Recorded data:
▬▬▬▬▬▬▬▬▬▬

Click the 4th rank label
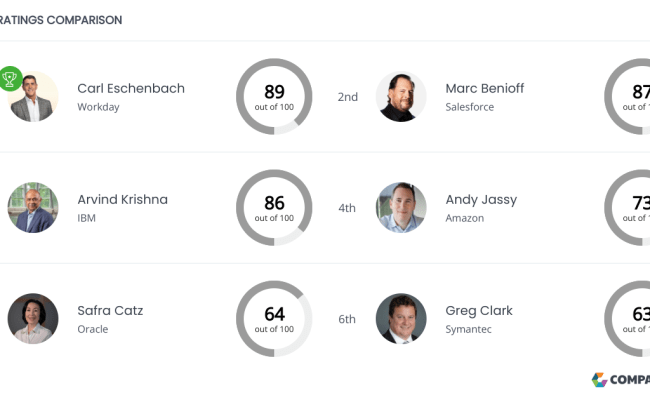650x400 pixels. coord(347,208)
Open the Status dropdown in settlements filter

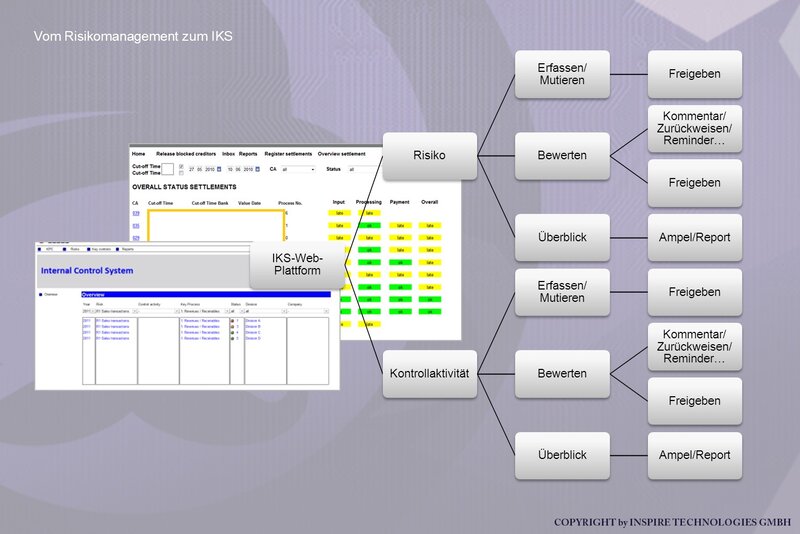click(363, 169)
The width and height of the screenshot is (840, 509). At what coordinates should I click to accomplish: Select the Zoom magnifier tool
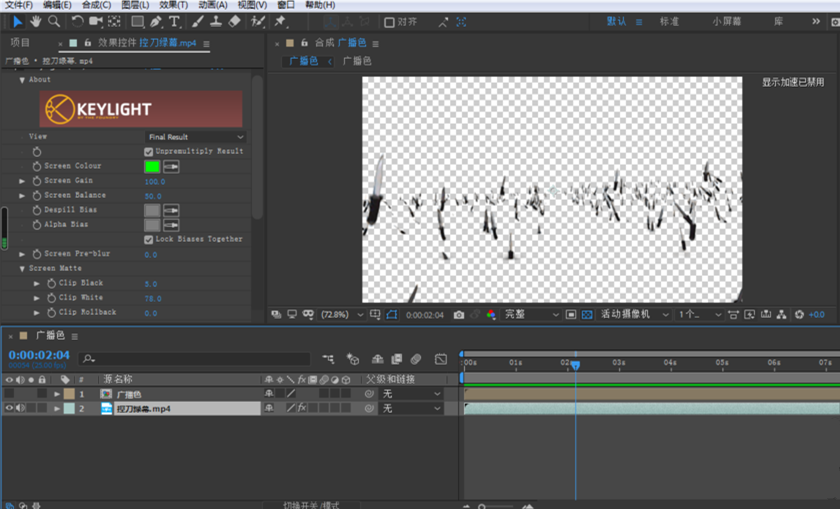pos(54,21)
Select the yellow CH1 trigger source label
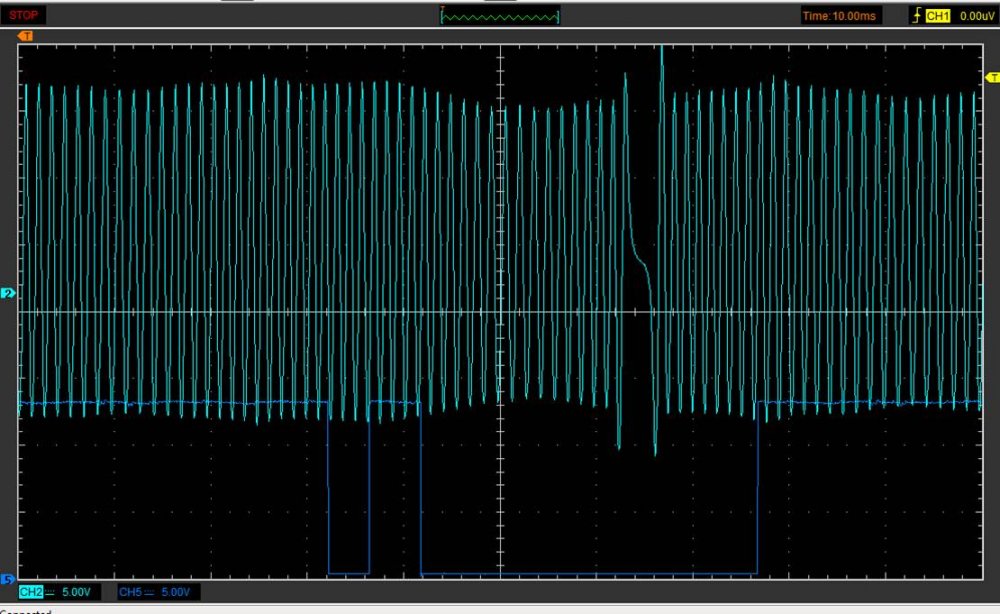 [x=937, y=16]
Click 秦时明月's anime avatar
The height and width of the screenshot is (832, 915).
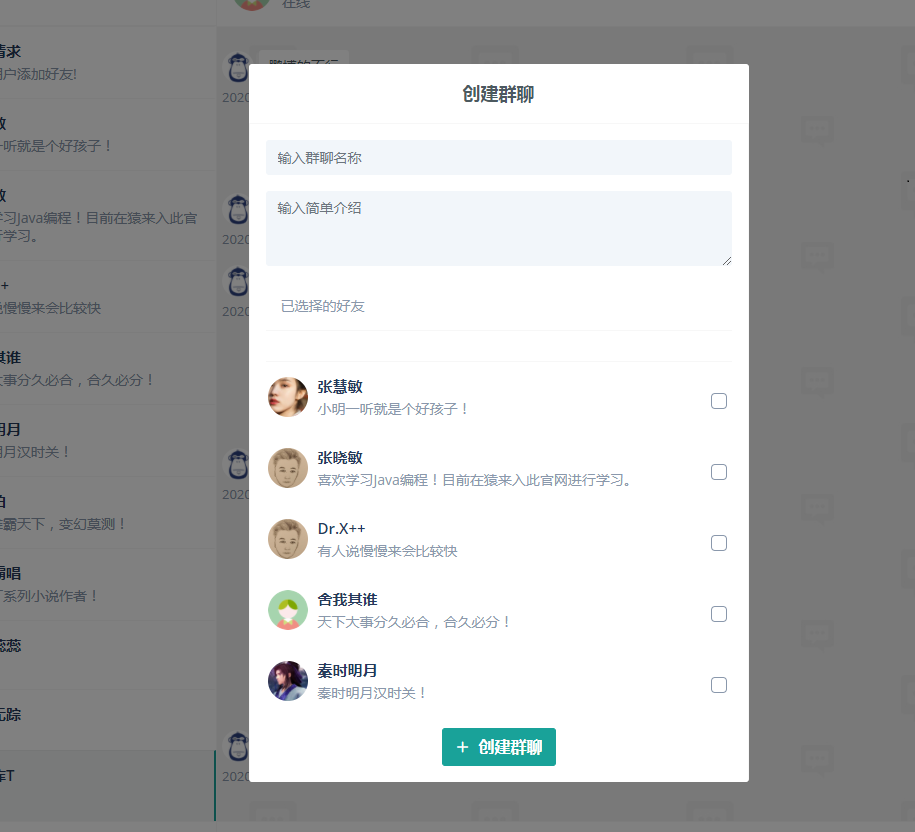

▬▬▬▬▬▬▬▬▬▬

Task requirements » Please retype every record shown above, exactly as written, but without pictures.

Response area »
Click the 4th rank label
650x400 pixels. coord(347,208)
Open the Status dropdown in settlements filter

click(363, 169)
The width and height of the screenshot is (840, 509). At what coordinates should I click to accomplish: Select the Zoom magnifier tool
pos(54,21)
Select the yellow CH1 trigger source label
 [x=937, y=16]
Click 秦时明月's anime avatar
The height and width of the screenshot is (832, 915).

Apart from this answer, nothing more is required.